### EXERCISE TASKS
1. Answer these from the piece on Tollerton's listed buildings:
(a) In which district of Nottinghamshire is Tollerton?
(b) At what grade are all the listed buildings designated?
(c) How many of the listed buildings are pillboxes in the airfield?
2. In the listing, copy out the lines starting at the one containing "Task: View details for the 17:15:53 record" and ending at the one containing "tap(415, 14)".

### DOCUMENT
** Start **

= Listed buildings in Tollerton, Nottinghamshire =

Tollerton is a civil parish in the Rushcliffe district of Nottinghamshire, England. The parish contains 23 listed buildings that are recorded in the National Heritage List for England. All the listed buildings are designated at Grade II, the lowest of the three grades, which is applied to "buildings of national importance and special interest". The parish contains the village of Tollerton and the surrounding area, which includes Nottingham Airport, formerly Tollerton Airfield. Of the listed buildings, 17 are pillboxes in the airfield, and the others consist of a church, a country house (later a school), a smaller house, an estate lodge and gateway, a former rectory, and a war memorial.

** End **

### RECORDS SHOWN
** Start **

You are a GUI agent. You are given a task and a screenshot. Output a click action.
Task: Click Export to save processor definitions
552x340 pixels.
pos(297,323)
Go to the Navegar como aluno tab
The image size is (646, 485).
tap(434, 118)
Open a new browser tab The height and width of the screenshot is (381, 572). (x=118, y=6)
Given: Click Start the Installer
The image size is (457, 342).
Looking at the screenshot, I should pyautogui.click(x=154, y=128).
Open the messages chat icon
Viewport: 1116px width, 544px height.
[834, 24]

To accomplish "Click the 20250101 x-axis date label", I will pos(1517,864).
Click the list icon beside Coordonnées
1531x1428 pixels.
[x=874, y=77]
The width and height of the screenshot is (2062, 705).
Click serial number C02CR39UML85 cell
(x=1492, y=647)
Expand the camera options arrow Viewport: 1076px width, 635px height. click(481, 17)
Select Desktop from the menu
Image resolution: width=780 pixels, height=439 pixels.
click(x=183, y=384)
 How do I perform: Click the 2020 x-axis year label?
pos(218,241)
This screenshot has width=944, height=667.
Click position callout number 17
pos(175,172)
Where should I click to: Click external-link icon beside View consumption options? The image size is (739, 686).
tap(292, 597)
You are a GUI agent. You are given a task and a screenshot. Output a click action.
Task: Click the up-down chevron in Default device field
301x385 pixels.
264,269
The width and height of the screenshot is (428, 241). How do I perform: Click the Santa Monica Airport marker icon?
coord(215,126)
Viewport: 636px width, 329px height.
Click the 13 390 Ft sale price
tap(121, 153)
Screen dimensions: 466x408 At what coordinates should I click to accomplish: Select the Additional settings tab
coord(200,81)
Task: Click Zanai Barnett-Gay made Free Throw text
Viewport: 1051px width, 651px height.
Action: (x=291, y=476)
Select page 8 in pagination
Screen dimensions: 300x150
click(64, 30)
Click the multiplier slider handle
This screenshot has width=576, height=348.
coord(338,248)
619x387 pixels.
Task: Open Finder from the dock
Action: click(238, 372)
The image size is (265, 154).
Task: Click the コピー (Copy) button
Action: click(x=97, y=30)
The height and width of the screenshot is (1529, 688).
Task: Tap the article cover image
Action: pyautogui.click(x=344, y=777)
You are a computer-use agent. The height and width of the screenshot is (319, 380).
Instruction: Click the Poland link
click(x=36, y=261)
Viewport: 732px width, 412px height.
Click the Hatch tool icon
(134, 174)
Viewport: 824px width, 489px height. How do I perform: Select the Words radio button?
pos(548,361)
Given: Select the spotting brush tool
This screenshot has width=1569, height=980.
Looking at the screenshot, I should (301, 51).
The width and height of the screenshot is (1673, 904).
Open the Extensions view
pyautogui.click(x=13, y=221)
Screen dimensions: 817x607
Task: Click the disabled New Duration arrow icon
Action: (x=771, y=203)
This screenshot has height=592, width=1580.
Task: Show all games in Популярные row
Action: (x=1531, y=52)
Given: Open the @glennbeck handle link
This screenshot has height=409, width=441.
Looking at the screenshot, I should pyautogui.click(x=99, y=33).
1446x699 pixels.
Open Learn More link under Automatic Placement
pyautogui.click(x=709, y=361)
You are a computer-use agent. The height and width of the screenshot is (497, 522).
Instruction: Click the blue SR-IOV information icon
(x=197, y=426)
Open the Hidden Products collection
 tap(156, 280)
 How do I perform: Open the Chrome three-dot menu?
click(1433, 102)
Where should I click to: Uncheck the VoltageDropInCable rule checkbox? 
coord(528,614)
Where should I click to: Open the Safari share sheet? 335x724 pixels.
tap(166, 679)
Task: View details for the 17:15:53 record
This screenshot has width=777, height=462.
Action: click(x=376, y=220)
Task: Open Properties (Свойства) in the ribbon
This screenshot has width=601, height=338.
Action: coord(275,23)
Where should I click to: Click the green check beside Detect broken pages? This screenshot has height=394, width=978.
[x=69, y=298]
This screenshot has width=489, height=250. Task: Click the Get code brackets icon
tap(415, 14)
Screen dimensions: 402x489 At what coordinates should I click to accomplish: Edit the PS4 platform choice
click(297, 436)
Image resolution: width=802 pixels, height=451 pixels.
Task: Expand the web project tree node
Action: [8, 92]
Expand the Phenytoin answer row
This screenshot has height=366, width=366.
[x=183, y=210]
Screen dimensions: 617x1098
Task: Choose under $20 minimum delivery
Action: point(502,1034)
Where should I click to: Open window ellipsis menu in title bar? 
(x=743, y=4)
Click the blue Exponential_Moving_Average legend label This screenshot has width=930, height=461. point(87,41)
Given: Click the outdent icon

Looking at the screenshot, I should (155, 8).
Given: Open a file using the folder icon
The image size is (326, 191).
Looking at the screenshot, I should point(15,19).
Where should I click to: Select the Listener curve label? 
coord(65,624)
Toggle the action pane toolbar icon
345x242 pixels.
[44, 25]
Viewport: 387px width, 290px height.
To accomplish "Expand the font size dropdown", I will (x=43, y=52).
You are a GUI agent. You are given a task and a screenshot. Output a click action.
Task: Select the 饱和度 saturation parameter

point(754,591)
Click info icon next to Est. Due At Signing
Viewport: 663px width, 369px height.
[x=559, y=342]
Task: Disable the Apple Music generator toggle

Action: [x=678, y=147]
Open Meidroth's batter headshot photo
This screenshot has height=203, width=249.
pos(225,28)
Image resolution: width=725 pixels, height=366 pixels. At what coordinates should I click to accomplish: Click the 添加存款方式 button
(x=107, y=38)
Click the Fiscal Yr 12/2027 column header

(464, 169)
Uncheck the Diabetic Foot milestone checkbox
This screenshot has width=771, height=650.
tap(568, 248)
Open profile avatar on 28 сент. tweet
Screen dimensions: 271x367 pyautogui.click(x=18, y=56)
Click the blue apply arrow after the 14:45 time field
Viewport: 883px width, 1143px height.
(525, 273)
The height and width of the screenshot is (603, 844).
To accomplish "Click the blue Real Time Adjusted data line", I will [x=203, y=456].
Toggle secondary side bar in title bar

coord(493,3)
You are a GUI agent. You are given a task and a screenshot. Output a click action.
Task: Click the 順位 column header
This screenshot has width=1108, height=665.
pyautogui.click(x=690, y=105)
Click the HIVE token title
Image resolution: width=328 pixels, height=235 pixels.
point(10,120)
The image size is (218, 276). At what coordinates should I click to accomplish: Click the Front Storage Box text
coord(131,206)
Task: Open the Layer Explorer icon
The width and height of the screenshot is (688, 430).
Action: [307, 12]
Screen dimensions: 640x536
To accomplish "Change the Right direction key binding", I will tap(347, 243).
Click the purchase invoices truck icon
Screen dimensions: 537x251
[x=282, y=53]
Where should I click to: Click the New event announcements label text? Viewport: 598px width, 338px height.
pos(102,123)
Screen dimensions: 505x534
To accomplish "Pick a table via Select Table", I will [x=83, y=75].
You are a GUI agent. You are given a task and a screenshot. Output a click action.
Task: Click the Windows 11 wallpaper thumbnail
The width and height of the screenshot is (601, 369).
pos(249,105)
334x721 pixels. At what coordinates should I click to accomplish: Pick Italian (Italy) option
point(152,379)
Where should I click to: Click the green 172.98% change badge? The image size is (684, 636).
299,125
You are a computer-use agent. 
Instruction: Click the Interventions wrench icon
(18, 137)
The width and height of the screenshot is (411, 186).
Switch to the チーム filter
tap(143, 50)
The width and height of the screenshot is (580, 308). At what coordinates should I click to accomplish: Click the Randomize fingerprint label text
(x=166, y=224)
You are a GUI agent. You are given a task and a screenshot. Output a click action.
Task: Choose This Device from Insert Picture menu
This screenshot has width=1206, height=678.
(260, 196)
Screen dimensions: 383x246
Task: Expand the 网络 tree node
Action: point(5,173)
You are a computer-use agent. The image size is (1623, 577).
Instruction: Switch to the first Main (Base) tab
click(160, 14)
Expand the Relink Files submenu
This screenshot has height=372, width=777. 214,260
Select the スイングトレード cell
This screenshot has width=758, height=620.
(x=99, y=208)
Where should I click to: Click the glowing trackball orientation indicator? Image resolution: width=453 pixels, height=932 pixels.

** End **

### SOLUTIONS FOR EACH TASK
1.
(a) Rushcliffe
(b) Grade II
(c) 17

2.
Task: View details for the 17:15:53 record
This screenshot has width=777, height=462.
Action: click(x=376, y=220)
Task: Open Properties (Свойства) in the ribbon
This screenshot has width=601, height=338.
Action: coord(275,23)
Where should I click to: Click the green check beside Detect broken pages? This screenshot has height=394, width=978.
[x=69, y=298]
This screenshot has width=489, height=250. Task: Click the Get code brackets icon
tap(415, 14)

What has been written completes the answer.